=== Activity ===
Show all lines from the data that include the word "computer".

*** Data shown Section Begins ***

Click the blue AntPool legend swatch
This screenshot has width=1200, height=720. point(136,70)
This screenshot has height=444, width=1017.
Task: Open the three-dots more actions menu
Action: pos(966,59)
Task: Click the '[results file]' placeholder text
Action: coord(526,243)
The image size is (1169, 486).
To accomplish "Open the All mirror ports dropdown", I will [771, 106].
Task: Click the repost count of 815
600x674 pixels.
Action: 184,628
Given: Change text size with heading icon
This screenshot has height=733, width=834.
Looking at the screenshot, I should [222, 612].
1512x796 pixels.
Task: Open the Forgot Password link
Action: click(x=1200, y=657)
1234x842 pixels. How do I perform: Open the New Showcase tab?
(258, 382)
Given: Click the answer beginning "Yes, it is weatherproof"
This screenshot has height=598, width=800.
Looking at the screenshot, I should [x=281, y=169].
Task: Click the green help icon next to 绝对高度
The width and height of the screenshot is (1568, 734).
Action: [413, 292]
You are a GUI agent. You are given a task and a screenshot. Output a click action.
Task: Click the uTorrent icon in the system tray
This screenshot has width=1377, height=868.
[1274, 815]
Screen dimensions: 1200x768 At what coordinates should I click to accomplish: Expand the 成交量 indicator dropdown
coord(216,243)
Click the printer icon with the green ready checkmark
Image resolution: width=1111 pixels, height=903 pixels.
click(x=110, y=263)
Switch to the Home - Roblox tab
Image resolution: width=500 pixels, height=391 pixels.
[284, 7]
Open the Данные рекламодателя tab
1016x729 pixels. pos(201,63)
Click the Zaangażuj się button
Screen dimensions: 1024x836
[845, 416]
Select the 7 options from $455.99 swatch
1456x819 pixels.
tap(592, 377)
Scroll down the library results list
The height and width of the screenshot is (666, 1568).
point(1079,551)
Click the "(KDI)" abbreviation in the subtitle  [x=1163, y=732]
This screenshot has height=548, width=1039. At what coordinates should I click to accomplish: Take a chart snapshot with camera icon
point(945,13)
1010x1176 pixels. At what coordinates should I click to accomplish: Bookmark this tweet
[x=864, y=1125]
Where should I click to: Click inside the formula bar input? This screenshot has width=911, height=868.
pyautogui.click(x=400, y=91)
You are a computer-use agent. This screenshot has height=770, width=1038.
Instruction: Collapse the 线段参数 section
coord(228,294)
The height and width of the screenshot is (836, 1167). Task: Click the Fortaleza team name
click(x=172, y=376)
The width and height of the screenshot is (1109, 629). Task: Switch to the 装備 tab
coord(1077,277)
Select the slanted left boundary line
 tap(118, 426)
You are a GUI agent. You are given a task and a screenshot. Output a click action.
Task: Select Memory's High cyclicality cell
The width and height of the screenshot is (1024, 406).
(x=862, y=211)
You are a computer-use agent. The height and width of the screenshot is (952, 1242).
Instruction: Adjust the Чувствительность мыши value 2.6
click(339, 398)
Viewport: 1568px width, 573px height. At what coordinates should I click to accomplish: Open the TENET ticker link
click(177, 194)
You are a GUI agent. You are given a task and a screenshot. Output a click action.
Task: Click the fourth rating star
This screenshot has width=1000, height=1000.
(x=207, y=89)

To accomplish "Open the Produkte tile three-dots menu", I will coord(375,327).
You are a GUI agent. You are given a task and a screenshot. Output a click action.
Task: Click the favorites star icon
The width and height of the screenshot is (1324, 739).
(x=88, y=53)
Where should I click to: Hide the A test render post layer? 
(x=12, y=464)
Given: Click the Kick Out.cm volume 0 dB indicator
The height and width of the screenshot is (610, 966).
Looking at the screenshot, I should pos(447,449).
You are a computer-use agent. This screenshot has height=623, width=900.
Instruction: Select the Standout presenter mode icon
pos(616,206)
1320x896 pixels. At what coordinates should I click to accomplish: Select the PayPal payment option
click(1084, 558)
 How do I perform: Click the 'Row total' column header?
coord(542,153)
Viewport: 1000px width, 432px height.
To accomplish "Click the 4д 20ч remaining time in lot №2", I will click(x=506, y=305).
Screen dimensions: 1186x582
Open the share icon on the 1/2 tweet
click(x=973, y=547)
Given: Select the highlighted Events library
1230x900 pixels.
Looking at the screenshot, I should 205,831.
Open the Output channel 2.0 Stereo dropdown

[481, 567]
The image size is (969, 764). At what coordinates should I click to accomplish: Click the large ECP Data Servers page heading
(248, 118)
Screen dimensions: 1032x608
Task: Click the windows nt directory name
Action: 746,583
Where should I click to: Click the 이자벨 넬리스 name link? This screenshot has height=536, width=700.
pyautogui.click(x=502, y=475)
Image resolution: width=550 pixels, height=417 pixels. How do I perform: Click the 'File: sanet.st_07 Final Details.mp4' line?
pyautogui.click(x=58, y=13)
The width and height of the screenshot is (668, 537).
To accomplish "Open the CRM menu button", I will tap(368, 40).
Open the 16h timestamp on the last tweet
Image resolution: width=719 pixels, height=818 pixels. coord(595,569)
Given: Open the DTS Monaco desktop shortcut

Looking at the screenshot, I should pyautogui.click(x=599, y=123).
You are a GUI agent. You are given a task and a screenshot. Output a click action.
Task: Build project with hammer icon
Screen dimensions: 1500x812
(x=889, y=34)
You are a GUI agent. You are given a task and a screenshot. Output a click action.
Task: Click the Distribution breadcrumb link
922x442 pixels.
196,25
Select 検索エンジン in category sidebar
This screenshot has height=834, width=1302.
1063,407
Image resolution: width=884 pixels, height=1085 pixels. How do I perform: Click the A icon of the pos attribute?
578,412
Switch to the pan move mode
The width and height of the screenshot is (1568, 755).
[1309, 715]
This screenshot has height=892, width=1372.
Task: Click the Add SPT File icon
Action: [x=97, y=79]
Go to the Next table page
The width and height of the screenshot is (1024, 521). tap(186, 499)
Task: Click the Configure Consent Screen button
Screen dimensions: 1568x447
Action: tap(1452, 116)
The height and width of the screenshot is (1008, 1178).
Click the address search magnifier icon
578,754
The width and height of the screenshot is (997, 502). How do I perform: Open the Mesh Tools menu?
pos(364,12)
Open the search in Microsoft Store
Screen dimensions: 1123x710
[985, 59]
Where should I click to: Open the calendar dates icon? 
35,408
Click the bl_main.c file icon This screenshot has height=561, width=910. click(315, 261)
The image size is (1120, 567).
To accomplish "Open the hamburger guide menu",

*** Data shown Section Ends ***

=== Exercise answer ===
You are a computer-use agent. This screenshot has height=770, width=1038.
You are a computer-use agent. The height and width of the screenshot is (952, 1242).
You are a computer-use agent. This screenshot has height=623, width=900.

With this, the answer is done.